Besides the incredibly insulting act of turning their backs on Mayor de Blasio as he was leaving Woodhull Hospital after the deaths of the two officers, what got me really angry with these bigots were two incidents that showed just how completely ignorant some of the police really are. The first was this stupid and, very likely expensive stunt by an anonymous “group of current and retired NYC Police Officers, Detectives, and Supervisors”

Friday morning, a small plane flew over New York City with a banner attached that read: “De Blasio, Our Backs Have Turned to You.” The sign, a reference to some NYPD officers protesting against Mayor de Blasio following the shooting deaths of Wenjian Liu and Rafael Ramos last weekend, was the work of a “large and unified group of current and retired NYC Police Officers, Detectives, & Supervisors,” according to blogger and former cop John Cardillo. [..]

Ashley Chalmers, the owner of the plane, told the New York Daily News that the people who rented it “wish to remain anonymous,” though Cardillo said he was contacted by the NYPD group on Friday and asked to release a statement.

Stay classy, guys, exposing, not only your bigotry, but the need to learn to write a sentence.

Then while attending the funeral of Police Officer Rafael Ramos, some of the police officers decided it was the place to throw a temper tantrum insulting the memory of a fallen officer and his grieving family:

Thousands of police officers from across the nation packed a church and spilled onto streets Saturday to honor Officer Rafael Ramos as a devoted family man, aspiring chaplain and hero, though an air of unrest surrounding his ambush shooting was not completely pushed aside.

While mourners inside the church applauded politely as Mayor Bill de Blasio spoke, hundreds of officers outside turned their backs on him to protest what they see as his support for demonstrators angry over killings by police.

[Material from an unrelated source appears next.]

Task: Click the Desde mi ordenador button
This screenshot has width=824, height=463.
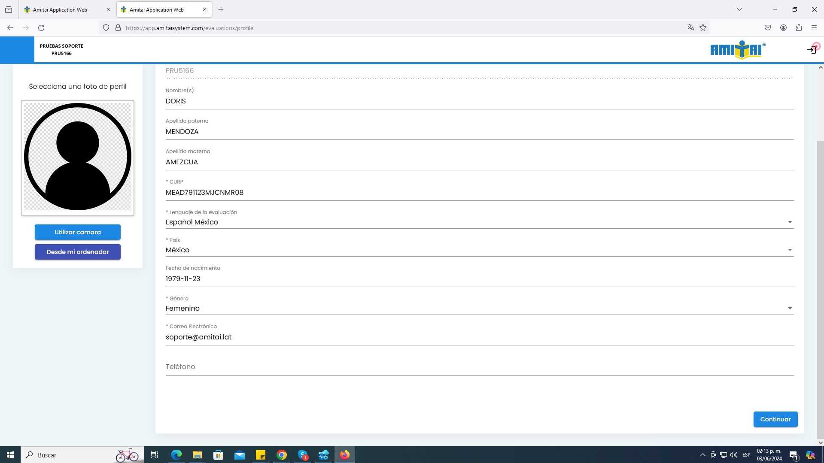Action: [x=78, y=252]
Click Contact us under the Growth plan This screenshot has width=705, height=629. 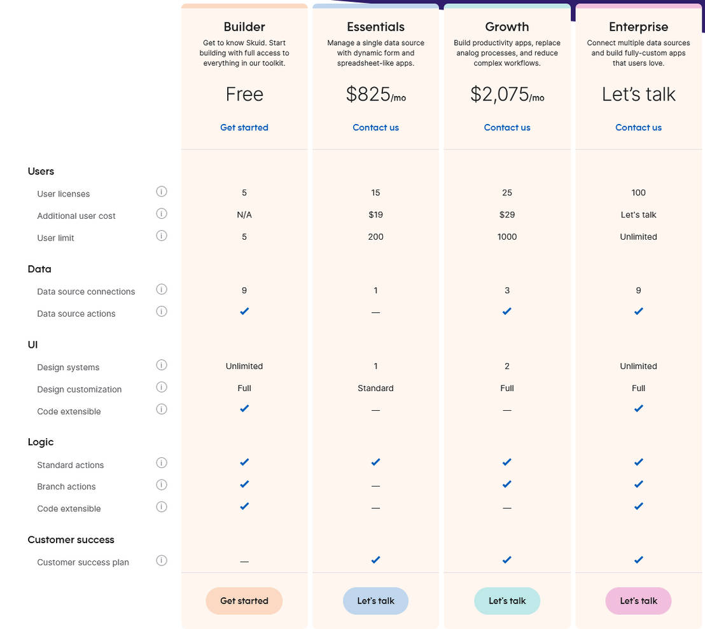pos(507,127)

The rush of officers far and wide to New York for Ramos’ funeral reminded some of the bond after the Sept. 11 attacks and Superstorm Sandy. Vice President Joe Biden promised that the “incredibly diverse city can and will show the nation how to bridge any divide.”

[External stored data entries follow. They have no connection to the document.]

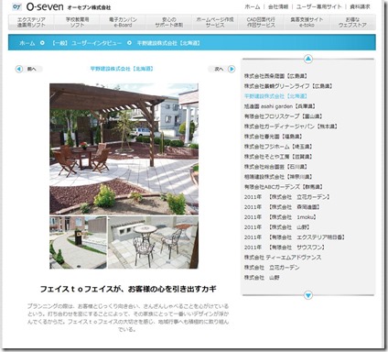Click the 会社情報 link in header
The width and height of the screenshot is (388, 352).
[x=278, y=6]
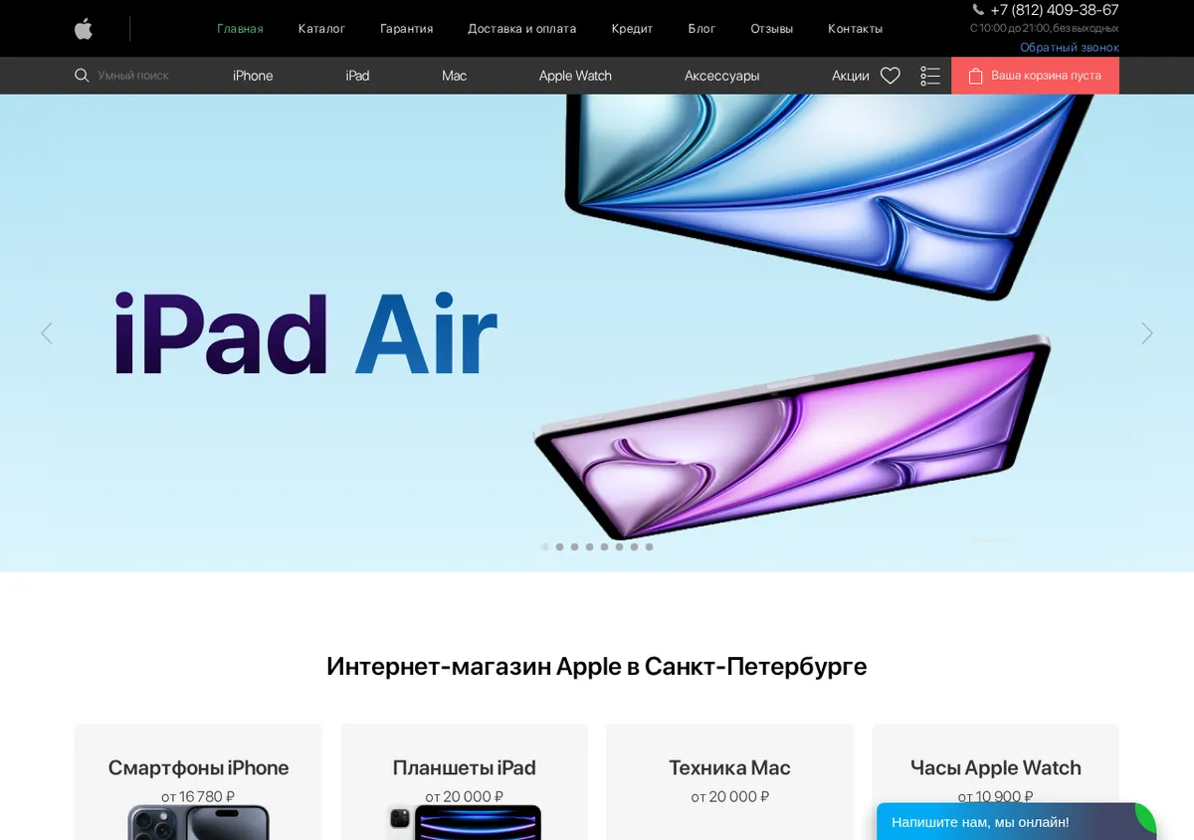Open the wishlist heart icon

pyautogui.click(x=891, y=76)
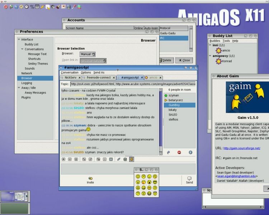269x215 pixels.
Task: Select Smiley Themes in preferences tree
Action: pyautogui.click(x=38, y=64)
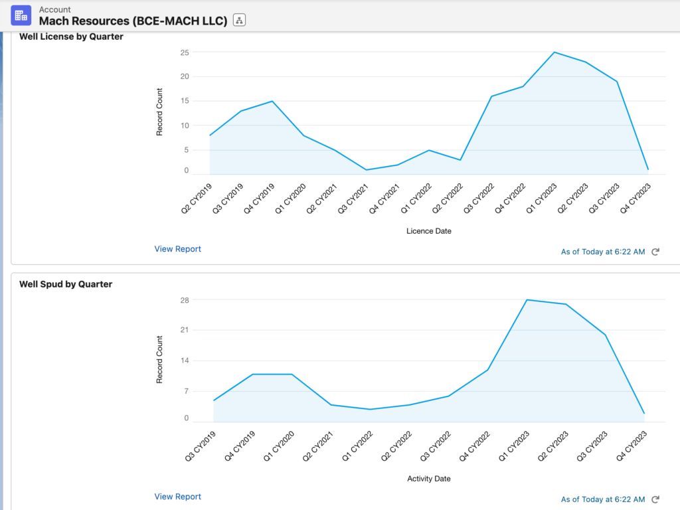
Task: Refresh the Well Spud by Quarter chart
Action: (x=655, y=499)
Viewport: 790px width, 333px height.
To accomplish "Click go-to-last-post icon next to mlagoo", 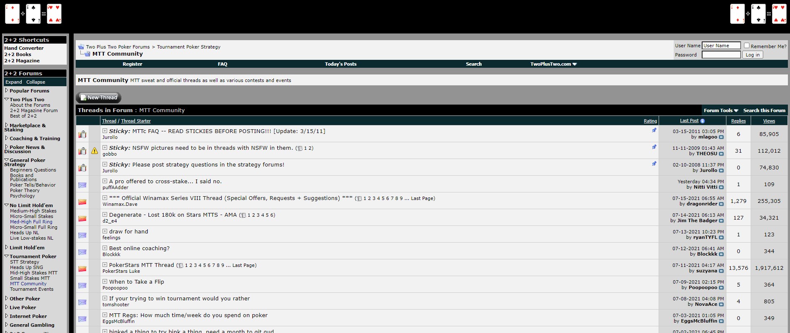I will coord(721,137).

Still, tensions were evident when officers turned away from giant screens showing de Blasio, who has been harshly criticized by New York Police Department union officials as a contributor to a climate of mistrust that preceded the killings of Ramos and his partner, Wenjian Liu.

All this poutrage by Mr. Lynch, former Mayor Guiliani and company directed at Mayor de Blasio is because he spoke to the terrible fact that police departments throughout this country treat people of color differently and minority children, especially the boys, must be given “the talk.

“If you are stopped by a cop, do what he says, even if he’s harassing you, even if you didn’t do anything wrong. Let him arrest you, memorize his badge number, and call me as soon as you get to the precinct. Keep your hands where he can see them. Do not reach for your wallet. Do not grab your phone. Do not raise your voice. Do not talk back. Do you understand me?”

The mayor gave the talk to his biracial teenage son so this wouldn’t happen to him.

And as John Cole at Balloon Juice noted

And let’s remember what is so particularly ugly about this- this is motivated as much by the desire to not reform and to maintain the current institutional racism as it is the current contract talks and union elections. Fuck Patrick Lynch and his goons.

If some members of the NYPD don’t like the reforms that Mayor de Blasio was elected to enact, they can go find other jobs. There are plenty of qualified people, who are working two and three underpaying jobs,  to replace them. Either that or learn to listen.